___ DATA SECTION ___

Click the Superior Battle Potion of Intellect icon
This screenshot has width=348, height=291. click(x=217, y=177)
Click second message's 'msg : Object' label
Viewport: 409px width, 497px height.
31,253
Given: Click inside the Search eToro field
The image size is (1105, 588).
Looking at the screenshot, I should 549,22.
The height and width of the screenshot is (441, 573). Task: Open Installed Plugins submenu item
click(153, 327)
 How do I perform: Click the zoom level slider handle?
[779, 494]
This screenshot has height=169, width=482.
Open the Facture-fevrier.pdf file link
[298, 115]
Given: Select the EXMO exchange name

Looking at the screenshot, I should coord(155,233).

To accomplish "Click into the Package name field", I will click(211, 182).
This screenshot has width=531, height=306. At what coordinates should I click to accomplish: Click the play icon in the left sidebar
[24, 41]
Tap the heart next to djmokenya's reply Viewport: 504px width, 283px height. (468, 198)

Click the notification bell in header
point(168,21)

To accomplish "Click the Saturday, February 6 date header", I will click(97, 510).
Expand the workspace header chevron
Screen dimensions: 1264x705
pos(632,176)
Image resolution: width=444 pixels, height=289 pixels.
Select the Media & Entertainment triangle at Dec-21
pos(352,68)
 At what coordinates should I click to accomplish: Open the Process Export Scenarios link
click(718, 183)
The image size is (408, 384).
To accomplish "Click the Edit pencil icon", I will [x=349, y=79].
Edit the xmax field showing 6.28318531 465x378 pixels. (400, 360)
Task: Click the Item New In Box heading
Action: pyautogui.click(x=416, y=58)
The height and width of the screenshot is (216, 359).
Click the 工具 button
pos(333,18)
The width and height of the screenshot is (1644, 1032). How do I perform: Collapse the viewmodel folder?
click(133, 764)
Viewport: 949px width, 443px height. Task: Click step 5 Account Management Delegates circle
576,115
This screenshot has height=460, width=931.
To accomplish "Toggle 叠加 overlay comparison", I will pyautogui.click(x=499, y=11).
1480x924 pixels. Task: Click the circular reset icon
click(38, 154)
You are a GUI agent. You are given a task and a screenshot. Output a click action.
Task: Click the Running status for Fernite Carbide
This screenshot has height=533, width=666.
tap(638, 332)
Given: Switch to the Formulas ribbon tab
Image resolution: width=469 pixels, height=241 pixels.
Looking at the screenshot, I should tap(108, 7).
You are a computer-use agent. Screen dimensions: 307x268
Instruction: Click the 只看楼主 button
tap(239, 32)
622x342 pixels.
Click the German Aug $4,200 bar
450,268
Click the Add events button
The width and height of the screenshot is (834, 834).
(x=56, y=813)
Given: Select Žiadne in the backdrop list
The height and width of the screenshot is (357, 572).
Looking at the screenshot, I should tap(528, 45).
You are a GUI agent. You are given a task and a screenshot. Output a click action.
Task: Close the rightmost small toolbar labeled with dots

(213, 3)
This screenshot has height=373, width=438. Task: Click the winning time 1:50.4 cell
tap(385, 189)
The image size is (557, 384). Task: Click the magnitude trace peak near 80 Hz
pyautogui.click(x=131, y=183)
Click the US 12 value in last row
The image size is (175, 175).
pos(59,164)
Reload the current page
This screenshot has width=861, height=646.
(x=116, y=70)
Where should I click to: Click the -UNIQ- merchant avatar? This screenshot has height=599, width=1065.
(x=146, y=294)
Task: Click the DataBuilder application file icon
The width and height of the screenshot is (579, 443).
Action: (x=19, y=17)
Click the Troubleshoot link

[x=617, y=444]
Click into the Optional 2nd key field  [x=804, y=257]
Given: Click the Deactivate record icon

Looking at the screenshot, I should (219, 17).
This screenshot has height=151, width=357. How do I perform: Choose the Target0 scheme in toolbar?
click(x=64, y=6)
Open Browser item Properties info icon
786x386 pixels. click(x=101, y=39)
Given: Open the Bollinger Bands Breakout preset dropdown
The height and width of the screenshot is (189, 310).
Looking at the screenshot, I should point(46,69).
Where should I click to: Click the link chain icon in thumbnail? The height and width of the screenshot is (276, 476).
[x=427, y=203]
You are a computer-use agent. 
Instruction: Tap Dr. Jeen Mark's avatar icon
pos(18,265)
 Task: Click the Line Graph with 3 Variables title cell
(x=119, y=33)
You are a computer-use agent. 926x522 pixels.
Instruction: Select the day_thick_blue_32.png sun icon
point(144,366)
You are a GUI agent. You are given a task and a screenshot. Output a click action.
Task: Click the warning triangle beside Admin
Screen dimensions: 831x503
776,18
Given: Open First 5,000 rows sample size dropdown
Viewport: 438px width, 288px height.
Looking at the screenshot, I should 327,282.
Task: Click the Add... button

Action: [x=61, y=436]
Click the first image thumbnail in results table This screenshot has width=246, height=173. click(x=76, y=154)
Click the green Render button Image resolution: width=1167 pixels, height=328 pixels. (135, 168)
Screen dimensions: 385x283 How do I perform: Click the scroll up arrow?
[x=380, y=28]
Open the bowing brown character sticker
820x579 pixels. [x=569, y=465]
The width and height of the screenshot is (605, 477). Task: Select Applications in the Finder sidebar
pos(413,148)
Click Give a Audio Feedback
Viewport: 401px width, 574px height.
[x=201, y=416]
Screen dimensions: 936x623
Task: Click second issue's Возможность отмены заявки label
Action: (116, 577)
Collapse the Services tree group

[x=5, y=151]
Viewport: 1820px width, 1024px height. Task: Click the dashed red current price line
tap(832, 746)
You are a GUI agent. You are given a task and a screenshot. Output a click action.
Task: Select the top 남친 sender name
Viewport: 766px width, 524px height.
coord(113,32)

___

■ **TASK DIRECTIONS**
Without omitting anything, output the entries exactly.

■ **COMPLETED EXERCISE**
Click the Superior Battle Potion of Intellect icon
This screenshot has width=348, height=291. click(x=217, y=177)
Click second message's 'msg : Object' label
Viewport: 409px width, 497px height.
31,253
Given: Click inside the Search eToro field
The image size is (1105, 588).
Looking at the screenshot, I should 549,22.
The height and width of the screenshot is (441, 573). Task: Open Installed Plugins submenu item
click(153, 327)
 How do I perform: Click the zoom level slider handle?
[779, 494]
This screenshot has height=169, width=482.
Open the Facture-fevrier.pdf file link
[298, 115]
Given: Select the EXMO exchange name

Looking at the screenshot, I should coord(155,233).

To accomplish "Click into the Package name field", I will click(211, 182).
This screenshot has width=531, height=306. At what coordinates should I click to accomplish: Click the play icon in the left sidebar
[24, 41]
Tap the heart next to djmokenya's reply Viewport: 504px width, 283px height. (468, 198)

Click the notification bell in header
point(168,21)

To accomplish "Click the Saturday, February 6 date header", I will click(97, 510).
Expand the workspace header chevron
Screen dimensions: 1264x705
pos(632,176)
Image resolution: width=444 pixels, height=289 pixels.
Select the Media & Entertainment triangle at Dec-21
pos(352,68)
 At what coordinates should I click to accomplish: Open the Process Export Scenarios link
click(718, 183)
The image size is (408, 384).
To accomplish "Click the Edit pencil icon", I will [x=349, y=79].
Edit the xmax field showing 6.28318531 465x378 pixels. (400, 360)
Task: Click the Item New In Box heading
Action: pyautogui.click(x=416, y=58)
The height and width of the screenshot is (216, 359).
Click the 工具 button
pos(333,18)
The width and height of the screenshot is (1644, 1032). How do I perform: Collapse the viewmodel folder?
click(133, 764)
Viewport: 949px width, 443px height. Task: Click step 5 Account Management Delegates circle
576,115
This screenshot has height=460, width=931.
To accomplish "Toggle 叠加 overlay comparison", I will pyautogui.click(x=499, y=11).
1480x924 pixels. Task: Click the circular reset icon
click(38, 154)
You are a GUI agent. You are given a task and a screenshot. Output a click action.
Task: Click the Running status for Fernite Carbide
This screenshot has height=533, width=666.
tap(638, 332)
Given: Switch to the Formulas ribbon tab
Image resolution: width=469 pixels, height=241 pixels.
Looking at the screenshot, I should tap(108, 7).
You are a computer-use agent. Screen dimensions: 307x268
Instruction: Click the 只看楼主 button
tap(239, 32)
622x342 pixels.
Click the German Aug $4,200 bar
450,268
Click the Add events button
The width and height of the screenshot is (834, 834).
(x=56, y=813)
Given: Select Žiadne in the backdrop list
The height and width of the screenshot is (357, 572).
Looking at the screenshot, I should tap(528, 45).
You are a GUI agent. You are given a task and a screenshot. Output a click action.
Task: Close the rightmost small toolbar labeled with dots

(213, 3)
This screenshot has height=373, width=438. Task: Click the winning time 1:50.4 cell
tap(385, 189)
The image size is (557, 384). Task: Click the magnitude trace peak near 80 Hz
pyautogui.click(x=131, y=183)
Click the US 12 value in last row
The image size is (175, 175).
pos(59,164)
Reload the current page
This screenshot has width=861, height=646.
(x=116, y=70)
Where should I click to: Click the -UNIQ- merchant avatar? This screenshot has height=599, width=1065.
(x=146, y=294)
Task: Click the DataBuilder application file icon
The width and height of the screenshot is (579, 443).
Action: (x=19, y=17)
Click the Troubleshoot link

[x=617, y=444]
Click into the Optional 2nd key field  [x=804, y=257]
Given: Click the Deactivate record icon

Looking at the screenshot, I should (219, 17).
This screenshot has height=151, width=357. How do I perform: Choose the Target0 scheme in toolbar?
click(x=64, y=6)
Open Browser item Properties info icon
786x386 pixels. click(x=101, y=39)
Given: Open the Bollinger Bands Breakout preset dropdown
The height and width of the screenshot is (189, 310).
Looking at the screenshot, I should point(46,69).
Where should I click to: Click the link chain icon in thumbnail? The height and width of the screenshot is (276, 476).
[x=427, y=203]
You are a computer-use agent. 
Instruction: Tap Dr. Jeen Mark's avatar icon
pos(18,265)
 Task: Click the Line Graph with 3 Variables title cell
(x=119, y=33)
You are a computer-use agent. 926x522 pixels.
Instruction: Select the day_thick_blue_32.png sun icon
point(144,366)
You are a GUI agent. You are given a task and a screenshot. Output a click action.
Task: Click the warning triangle beside Admin
Screen dimensions: 831x503
776,18
Given: Open First 5,000 rows sample size dropdown
Viewport: 438px width, 288px height.
Looking at the screenshot, I should 327,282.
Task: Click the Add... button

Action: [x=61, y=436]
Click the first image thumbnail in results table This screenshot has width=246, height=173. click(x=76, y=154)
Click the green Render button Image resolution: width=1167 pixels, height=328 pixels. (135, 168)
Screen dimensions: 385x283 How do I perform: Click the scroll up arrow?
[x=380, y=28]
Open the bowing brown character sticker
820x579 pixels. [x=569, y=465]
The width and height of the screenshot is (605, 477). Task: Select Applications in the Finder sidebar
pos(413,148)
Click Give a Audio Feedback
Viewport: 401px width, 574px height.
[x=201, y=416]
Screen dimensions: 936x623
Task: Click second issue's Возможность отмены заявки label
Action: (116, 577)
Collapse the Services tree group

[x=5, y=151]
Viewport: 1820px width, 1024px height. Task: Click the dashed red current price line
tap(832, 746)
You are a GUI agent. You are given a task and a screenshot. Output a click action.
Task: Select the top 남친 sender name
Viewport: 766px width, 524px height.
coord(113,32)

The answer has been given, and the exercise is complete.